Now back in mid-1950s Texas, we witness the O’Brien parents’ drastically divergent yet equally problematic relationships with their children, most notably the complex effects of the patriarch’s (Brad Pitt) disciplinarian attitude on a young Jack (Hunter McCracken in a rather emotionless performance). In a stab at reconciliation (or perhaps a final discouraging blow to our attempts at comprehension), the concluding moments*** depict an afterlife of sorts in which adult-Jack, his brothers, parents, and a slew of others who made fleeting appearances throughout the movie gather at a beach (or is it a desert?). From the abundant smiling and hugging-in-slow-motion going on in this celestial scene, we can presume that everyone actually loves each other and all is well with the world.

If that summary seems like a chaotic ramble, the reason is that the film itself is equally inarticulate. Abstract storytelling, nonlinear chronology, and otherworldly aesthetics can be intriguing, exciting, and refreshing. However, Malick seems so absorbed with pursuing a personal sense of truth-seeking or creative fulfillment that he doesn’t bother to bring the disjointed elements of his elaborate opus into a remotely cohesive final product for his audience; we are left unable to reciprocate even with respectful appreciation, if not absolute adoration. While ambiguity is an effective device if used cleverly, Tree leaves so much to interpretation, urges so much fruitless contemplation, and includes so many ethereal shots of trees and skies and planets that could signify anything until ultimately, ironically, they signify nothing. It’s excessive, and simultaneously, insufficient. What may have been an earnest attempt at transcendental meditation eventually takes on an air of superiority and patronization, and most unfortunately, results in meaninglessness. At the end, even if the family drama resonates with us on some level, it loses impact due to the film’s failure to offer an affecting connection between its narrative and artistic dimensions.

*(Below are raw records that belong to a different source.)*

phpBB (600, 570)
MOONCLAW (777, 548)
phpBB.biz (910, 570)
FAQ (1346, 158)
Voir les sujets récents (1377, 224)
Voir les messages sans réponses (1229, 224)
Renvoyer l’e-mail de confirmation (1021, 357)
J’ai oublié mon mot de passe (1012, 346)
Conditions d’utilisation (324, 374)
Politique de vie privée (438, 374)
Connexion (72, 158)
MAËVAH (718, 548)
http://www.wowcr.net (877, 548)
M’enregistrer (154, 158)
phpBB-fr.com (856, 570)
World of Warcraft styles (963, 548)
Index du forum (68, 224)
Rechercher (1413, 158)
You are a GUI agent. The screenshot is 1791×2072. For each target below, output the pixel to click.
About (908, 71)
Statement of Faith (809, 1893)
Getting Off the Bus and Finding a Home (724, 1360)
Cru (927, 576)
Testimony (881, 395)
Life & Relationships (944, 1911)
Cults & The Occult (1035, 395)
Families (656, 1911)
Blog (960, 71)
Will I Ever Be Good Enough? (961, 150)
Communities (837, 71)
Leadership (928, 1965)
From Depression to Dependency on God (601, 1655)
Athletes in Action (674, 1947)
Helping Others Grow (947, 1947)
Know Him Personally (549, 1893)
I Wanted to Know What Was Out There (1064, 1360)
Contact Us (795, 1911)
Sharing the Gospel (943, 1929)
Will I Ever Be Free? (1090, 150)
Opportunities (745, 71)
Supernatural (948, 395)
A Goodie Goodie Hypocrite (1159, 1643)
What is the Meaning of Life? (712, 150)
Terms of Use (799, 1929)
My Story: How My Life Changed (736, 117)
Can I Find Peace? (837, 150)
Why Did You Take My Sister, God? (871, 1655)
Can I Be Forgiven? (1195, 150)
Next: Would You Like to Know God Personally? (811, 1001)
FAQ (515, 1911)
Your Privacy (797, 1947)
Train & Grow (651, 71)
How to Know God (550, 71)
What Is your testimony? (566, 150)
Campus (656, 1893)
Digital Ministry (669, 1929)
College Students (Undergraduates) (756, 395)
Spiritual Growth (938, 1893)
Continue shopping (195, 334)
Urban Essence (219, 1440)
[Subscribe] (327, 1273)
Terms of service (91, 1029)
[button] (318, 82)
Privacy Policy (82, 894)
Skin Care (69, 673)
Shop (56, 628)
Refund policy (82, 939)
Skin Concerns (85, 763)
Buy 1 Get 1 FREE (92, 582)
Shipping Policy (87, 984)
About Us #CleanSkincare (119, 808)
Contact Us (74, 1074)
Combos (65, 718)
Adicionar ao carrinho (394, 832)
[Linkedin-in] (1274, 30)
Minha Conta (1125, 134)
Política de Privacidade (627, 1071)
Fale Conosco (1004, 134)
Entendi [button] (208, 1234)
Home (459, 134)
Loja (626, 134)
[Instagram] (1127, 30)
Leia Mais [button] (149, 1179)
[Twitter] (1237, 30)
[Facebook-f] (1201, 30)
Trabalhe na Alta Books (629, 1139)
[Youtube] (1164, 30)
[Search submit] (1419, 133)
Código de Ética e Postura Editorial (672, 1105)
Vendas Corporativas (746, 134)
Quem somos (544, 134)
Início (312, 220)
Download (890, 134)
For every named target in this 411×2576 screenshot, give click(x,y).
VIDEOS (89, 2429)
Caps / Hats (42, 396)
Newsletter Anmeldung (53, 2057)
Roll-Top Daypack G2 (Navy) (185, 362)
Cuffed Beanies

That said, Tree is not completely uninspiring. One would be hard-pressed to identify another film quite like this, so as baffling as it is, it merits points for originality. And Emmanuel Lubezki’s cinematography, from the cosmic explosions to the dreamlike ending, really is stunning. Brad Pitt is brilliant as the hardened, war vet father employing the tough-love approach to parenting and symbolizing the unforgiving temperament of “nature” in opposition to on-screen wife Jessica Chastain’s gentler, angelic, almost naive embodiment of “grace”--two concepts raised by the whispered monologue at the onset of the movie. However, it is difficult to get past the fact that this film is slow. As in, really slow. As in, painfully, squirming-in-your-seat, start-thinking-about-when-to-schedule-your-next-dentist-appointment slow.****

Malick’s intricate, enigmatic films of the past (The Thin Red Line, Badlands) have typically split audience and critic opinions, but this latest offering may create the biggest rift yet. For some patient, open-minded individuals, it will be a sublime work of poetry. But for what I fear will be the majority of the general audience, Tree is a pretentious load of garbage, an overly self-indulgent work that takes the liberties of profundity a few frames too far, producing a beautiful but epic disappointment.

*which I'm assuming you do, otherwise you wouldn't be here.

**which I am not in the least. That little tidbit, I admit, was researched post-movie. But I had you fooled for a second, didn't I?

***Don't worry, this is not a spoiler--that would imply that there was actually something worthy of spoiling.

****Or, as my handsome date demonstrated, shamelessly-seize-the-opportunity-for-a-catnap slow.